Ganga-ai is an Ipython extension that runs on your local. It creates a rag from supplied documents. All your data stays on your local machine.
While the original project was inteded to be used with Ganga the extension can be used generically inside any Ipython session and with any document format with minimal changes. If you need support for any format or if anything does not work please open an issue I will look into it.
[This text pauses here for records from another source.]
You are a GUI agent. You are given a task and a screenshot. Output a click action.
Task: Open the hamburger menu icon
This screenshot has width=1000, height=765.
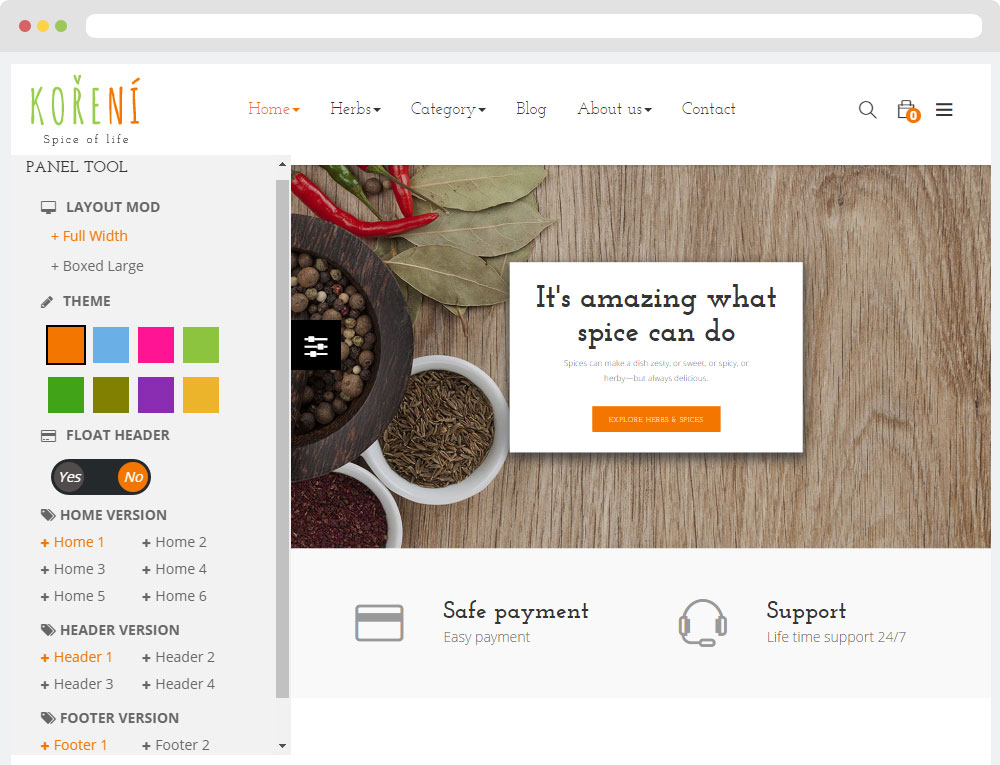pyautogui.click(x=944, y=110)
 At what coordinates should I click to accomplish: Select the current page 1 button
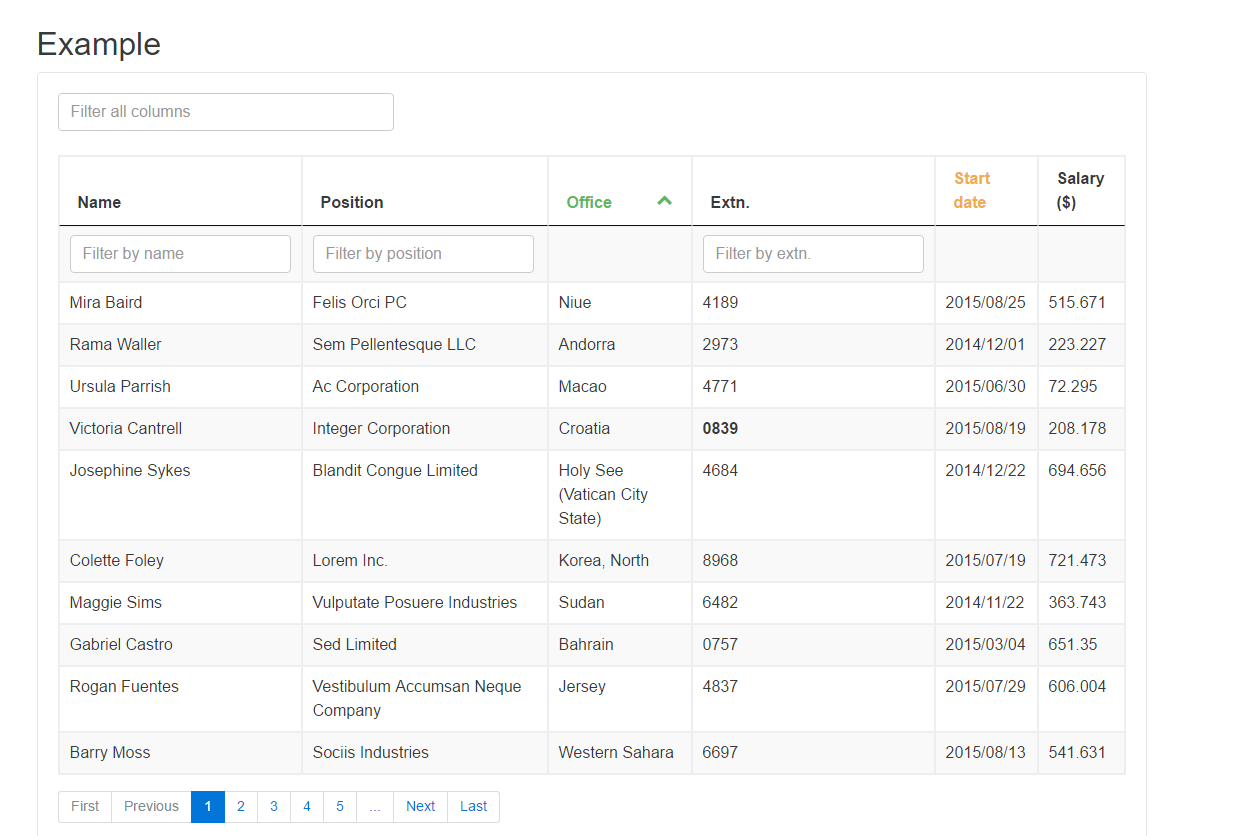tap(208, 807)
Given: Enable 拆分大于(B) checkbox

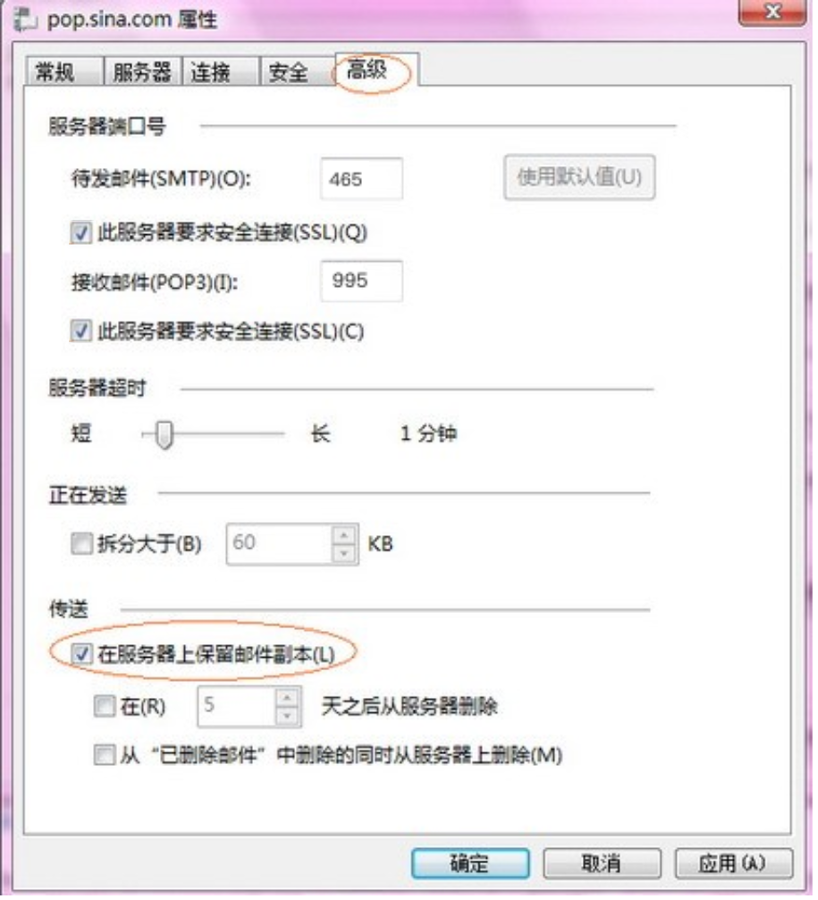Looking at the screenshot, I should pos(82,544).
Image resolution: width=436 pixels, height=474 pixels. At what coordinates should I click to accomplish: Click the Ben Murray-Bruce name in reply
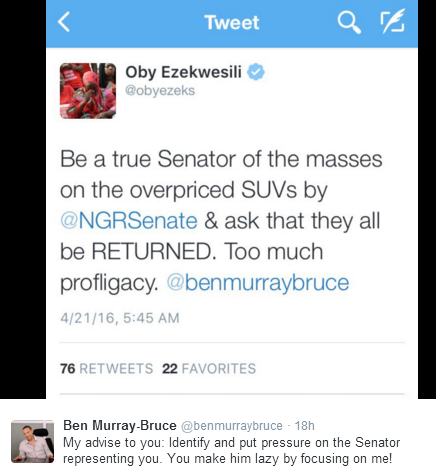120,426
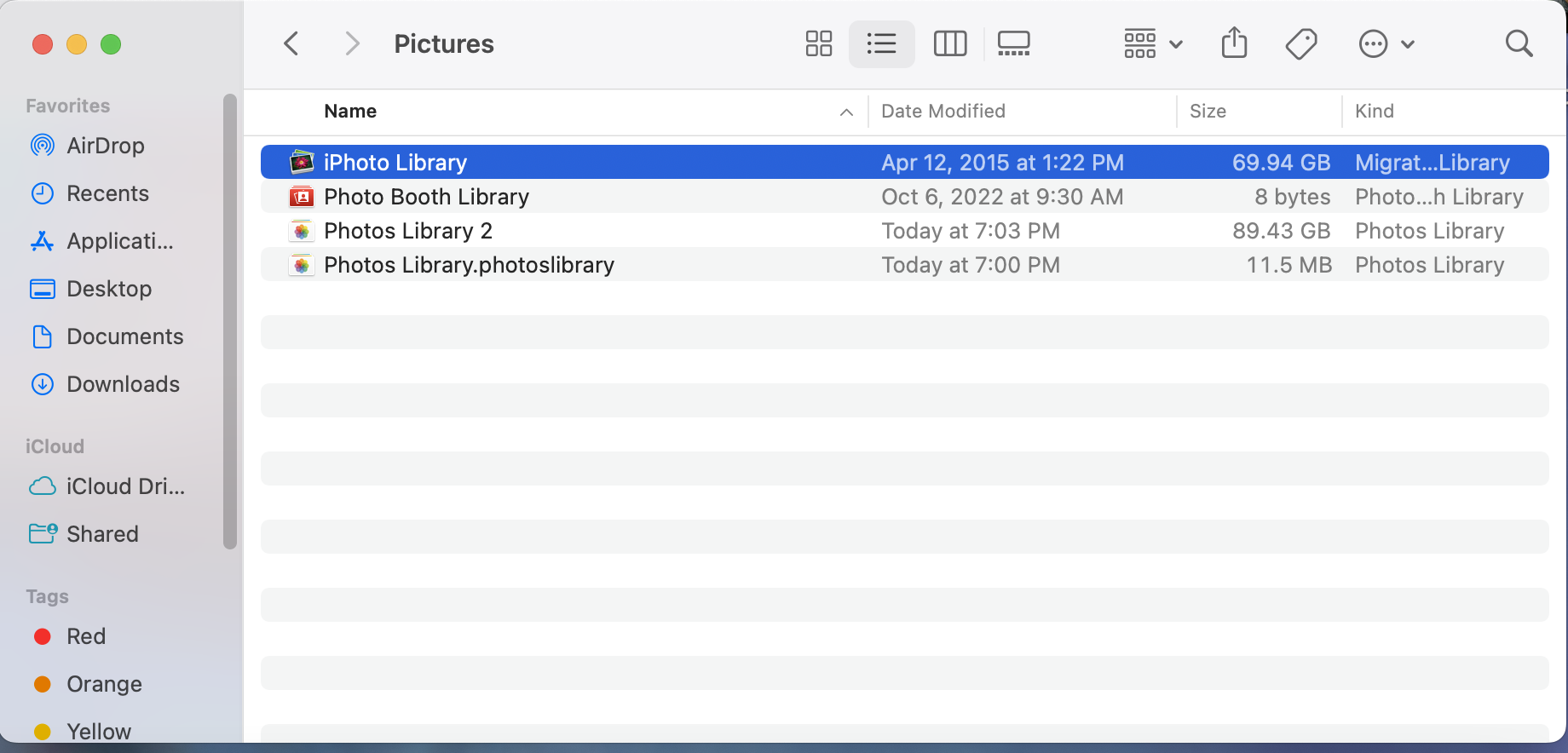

Ollama is used for downloading and serving a large number of llm packages. To install it follow the instructions given here https://ollama.com/download. If you are on linux and your Ollama is available in your distro's repository then you can install it through distro's package manager and set up a systemd service. For Arch linux the steps would be
$ sudo pacman -S ollama
To create the python environment do
pyenv virtualenv 3.11 ganga-ai
pyenv activate ganga-ai
pip install -r requirements.txt
$ sudo pacman -S docker
Intialize the docker service
sudo systemctl enable docker.service
sudo systemctl start docker.service
Optionally cross check the documentation for your setup and see if you need to give docker more permissions (you need to on arch linux and I am assuming on other linux's too)
$ sudo groupadd docker
$ sudo usermod -aG docker $USER
If you have a gpu enable support for it so that your docker container can utilize it. For nvidia
$ sudo pacman -S nvidia-container-toolkit
$ sudo nvidia-ctk runtime configure --runtime=docker
Test if the nvidia gpu is discoverable from docker via
$ docker run --gpus all nvidia/cuda:11.5.2-base-ubuntu20.04 nvidia-smi
To add your own config in ganga-ai directory put in a rc file. The default config is
MODEL = qwen3:8b
CONTEXT_WINDOW = 2048 # context window of the llm model
EMBEDDING_MODEL = BAAI/bge-small-en-v1.5 # the embedding model that will be used
DATA_URLS = https://github.com/ganga-devs/ganga # data urls that is used to build the rag
CACHE_DIR = cache # where the cache should be kept
DBNAME = rag # postrgress vector db name
USERNAME = cern # postrgress vector db username
PASSWORD = root # postgress vector db password
HOST = localhost # postgress host
PORT = 5432 # postgress port
TRANSFORMER_DIMENSION = 384 # dimensions of the embedding model
To run the code do
$ pyenv activate ganga-ai
$ ipython
$ %load_ext ganga_ai
$ %%assist <your query>
$ %%eval_rag # to see how the system is doing on some common tasks. The results can be seen in `eval_results.md`
On the first run the plugin builds a local rag and that takes a little time.
- The docker container's ollama tries to use the user's ollama models so that the app does not need to download the same model twice if it's already available. And if it is not then so that other apps can benefit from that original download too.